Microsoft settles Nokia coffers 250 million dollars per quarter in terms of stimulus for the use of the Windows Phone operating system.
Up to now were not disclosed terms of agreement that led to the handshake between Stephen Elop, CEO of Nokia, and Steve Ballmer, Microsoft CEO. Details emerge in the context of the quarterly communication of the European group and set the framework of a composite partnership and structured around the patent and the incentive that Microsoft has turned to the other party to convince the use of Windows Phone on their devices.
According to the statement, Nokia stood at 250 million dollars that Microsoft has provided the incentive for the group to accept the great leap from Symbian to Windows Phone. This figure, however, worthy of further study: Nokia explains that this is due to the incentive in the reference quarter, which seems to foreshadow additional payments in the coming months, up to an amount equal to 1 billion per year (720 million euros). If so, it would be curious to read this figure as a transfer process involving the licensing agreements collected by the use of Android and the stimulus offered by Microsoft to Nokia.
The sum is part of a deal, however, much more complex, in which both parties have staked their assets first to arrive at an agreement that rewards the product. Both Nokia and Microsoft have strong interest in creating a value proposition that carve out a role in the world of smartphones before the Apple/Google duopoly can close down the road to any proposed competitor. As indicated by Stephen Elop, patents put in by Nokia enable the group to check a license fee to Microsoft for Windows Phone lower than the competition, putting the team in Europe to compete more effectively against Samsung, HTC and the other big players in the parallel market already in partnership with Redmond.
So far Nokia have sold over 1 million Lumia devices, the group prepared to launch its own series in new countries since the early months of 2012, but the news does not seem to be sufficient to compensate for the free fall of the numbers recorded by Company: -31% on the devices sold, -21% in revenues.
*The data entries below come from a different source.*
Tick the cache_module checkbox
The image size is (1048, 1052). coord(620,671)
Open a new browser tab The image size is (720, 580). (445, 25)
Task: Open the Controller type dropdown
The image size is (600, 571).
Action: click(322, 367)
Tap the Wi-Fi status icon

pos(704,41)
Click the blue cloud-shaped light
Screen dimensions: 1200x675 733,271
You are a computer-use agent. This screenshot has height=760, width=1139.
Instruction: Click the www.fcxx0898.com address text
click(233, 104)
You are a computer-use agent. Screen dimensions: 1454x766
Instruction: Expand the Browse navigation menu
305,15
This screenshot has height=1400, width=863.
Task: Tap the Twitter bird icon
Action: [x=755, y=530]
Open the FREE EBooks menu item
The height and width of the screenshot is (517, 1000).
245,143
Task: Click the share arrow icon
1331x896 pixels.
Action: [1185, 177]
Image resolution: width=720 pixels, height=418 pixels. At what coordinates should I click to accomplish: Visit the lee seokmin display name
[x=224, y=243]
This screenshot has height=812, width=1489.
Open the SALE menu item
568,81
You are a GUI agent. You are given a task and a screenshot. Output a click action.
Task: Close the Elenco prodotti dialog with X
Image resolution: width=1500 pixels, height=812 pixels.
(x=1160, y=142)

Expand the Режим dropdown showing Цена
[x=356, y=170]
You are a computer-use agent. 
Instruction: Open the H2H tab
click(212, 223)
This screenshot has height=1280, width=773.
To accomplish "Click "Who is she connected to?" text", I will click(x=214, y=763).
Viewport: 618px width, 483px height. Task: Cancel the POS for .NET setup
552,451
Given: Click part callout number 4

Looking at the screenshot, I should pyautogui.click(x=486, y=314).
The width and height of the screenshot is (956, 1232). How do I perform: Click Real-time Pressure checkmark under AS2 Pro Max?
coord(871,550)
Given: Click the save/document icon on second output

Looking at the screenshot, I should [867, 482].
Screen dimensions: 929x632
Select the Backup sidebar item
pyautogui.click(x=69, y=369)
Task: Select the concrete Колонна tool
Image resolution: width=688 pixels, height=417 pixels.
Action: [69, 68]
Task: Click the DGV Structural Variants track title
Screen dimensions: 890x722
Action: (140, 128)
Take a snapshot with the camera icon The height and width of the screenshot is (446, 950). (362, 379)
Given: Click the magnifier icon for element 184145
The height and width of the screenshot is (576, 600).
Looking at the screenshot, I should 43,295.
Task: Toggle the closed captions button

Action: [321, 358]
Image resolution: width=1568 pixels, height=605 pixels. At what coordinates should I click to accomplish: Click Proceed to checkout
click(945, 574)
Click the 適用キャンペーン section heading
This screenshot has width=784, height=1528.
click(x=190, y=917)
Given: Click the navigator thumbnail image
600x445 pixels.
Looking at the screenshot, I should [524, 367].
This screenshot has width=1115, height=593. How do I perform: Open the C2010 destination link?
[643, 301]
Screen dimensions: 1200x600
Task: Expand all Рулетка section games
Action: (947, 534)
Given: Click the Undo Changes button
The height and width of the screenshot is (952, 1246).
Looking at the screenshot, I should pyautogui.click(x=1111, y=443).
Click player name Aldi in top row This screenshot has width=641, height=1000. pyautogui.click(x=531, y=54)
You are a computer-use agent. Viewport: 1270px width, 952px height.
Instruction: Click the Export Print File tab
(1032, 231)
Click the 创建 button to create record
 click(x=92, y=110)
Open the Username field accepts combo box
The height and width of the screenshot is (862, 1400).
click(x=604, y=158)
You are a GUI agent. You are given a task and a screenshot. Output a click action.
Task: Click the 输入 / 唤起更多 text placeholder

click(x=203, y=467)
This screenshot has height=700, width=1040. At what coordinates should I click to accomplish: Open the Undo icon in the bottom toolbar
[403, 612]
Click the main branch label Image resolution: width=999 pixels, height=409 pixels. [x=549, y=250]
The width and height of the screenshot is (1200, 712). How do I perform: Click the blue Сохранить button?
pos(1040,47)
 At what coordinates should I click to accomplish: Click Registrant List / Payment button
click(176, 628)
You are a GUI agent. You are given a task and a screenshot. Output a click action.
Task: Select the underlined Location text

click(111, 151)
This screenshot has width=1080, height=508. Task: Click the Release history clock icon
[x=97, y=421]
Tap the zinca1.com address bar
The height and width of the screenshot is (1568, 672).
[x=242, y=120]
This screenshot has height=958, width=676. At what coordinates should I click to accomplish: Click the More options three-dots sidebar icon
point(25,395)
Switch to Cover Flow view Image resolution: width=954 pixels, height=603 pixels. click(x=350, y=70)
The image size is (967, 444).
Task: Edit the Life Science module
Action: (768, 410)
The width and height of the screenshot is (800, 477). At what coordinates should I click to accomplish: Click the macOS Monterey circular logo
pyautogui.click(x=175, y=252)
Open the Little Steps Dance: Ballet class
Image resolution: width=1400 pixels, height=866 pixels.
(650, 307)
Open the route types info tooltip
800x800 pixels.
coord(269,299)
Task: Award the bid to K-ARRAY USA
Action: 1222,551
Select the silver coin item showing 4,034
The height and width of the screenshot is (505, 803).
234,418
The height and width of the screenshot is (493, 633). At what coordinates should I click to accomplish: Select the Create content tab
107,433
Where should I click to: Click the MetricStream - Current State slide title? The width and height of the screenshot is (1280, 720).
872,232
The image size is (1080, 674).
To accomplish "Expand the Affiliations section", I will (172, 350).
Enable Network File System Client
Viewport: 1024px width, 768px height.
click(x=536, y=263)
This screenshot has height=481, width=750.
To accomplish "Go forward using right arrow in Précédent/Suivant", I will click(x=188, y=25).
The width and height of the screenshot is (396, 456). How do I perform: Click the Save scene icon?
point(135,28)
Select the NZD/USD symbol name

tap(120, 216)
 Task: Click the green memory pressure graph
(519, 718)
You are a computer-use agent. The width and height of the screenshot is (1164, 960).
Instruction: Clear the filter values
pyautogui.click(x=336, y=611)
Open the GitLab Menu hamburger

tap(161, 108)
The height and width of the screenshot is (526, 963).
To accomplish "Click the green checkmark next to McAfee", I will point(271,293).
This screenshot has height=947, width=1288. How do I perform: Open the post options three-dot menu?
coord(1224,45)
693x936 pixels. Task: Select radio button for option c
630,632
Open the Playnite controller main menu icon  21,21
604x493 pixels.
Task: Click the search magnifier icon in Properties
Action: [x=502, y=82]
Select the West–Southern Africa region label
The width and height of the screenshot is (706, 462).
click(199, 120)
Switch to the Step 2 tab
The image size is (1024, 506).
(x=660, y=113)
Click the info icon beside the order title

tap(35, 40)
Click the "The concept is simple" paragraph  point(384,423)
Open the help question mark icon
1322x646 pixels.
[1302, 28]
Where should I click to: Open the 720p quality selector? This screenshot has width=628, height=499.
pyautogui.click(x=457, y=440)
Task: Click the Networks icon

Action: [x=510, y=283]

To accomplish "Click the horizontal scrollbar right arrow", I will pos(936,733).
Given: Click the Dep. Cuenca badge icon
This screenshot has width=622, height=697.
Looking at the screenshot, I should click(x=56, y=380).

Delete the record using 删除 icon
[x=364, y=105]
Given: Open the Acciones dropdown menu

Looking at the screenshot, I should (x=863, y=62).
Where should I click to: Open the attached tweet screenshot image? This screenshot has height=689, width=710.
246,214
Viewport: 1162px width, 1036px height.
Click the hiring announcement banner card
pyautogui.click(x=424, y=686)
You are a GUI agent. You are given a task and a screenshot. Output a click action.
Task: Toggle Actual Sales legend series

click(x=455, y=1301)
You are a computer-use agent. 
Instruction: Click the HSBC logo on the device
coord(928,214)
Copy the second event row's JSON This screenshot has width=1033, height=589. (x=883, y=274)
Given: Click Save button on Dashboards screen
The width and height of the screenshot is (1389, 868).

This is the cost of the jump from the platform, something that Stephen Elop had widely expected and led already well ahead of analysts lowered their estimates.
The choice will be judged Nokia a few months, as the first Lumia 900 U.S. will be in the hands of users and the series has brought to Europe something more than just Lumia 800. Meanwhile, shares jump by about 7 percentage points, thus rewarding the steps taken and how the transaction taking place.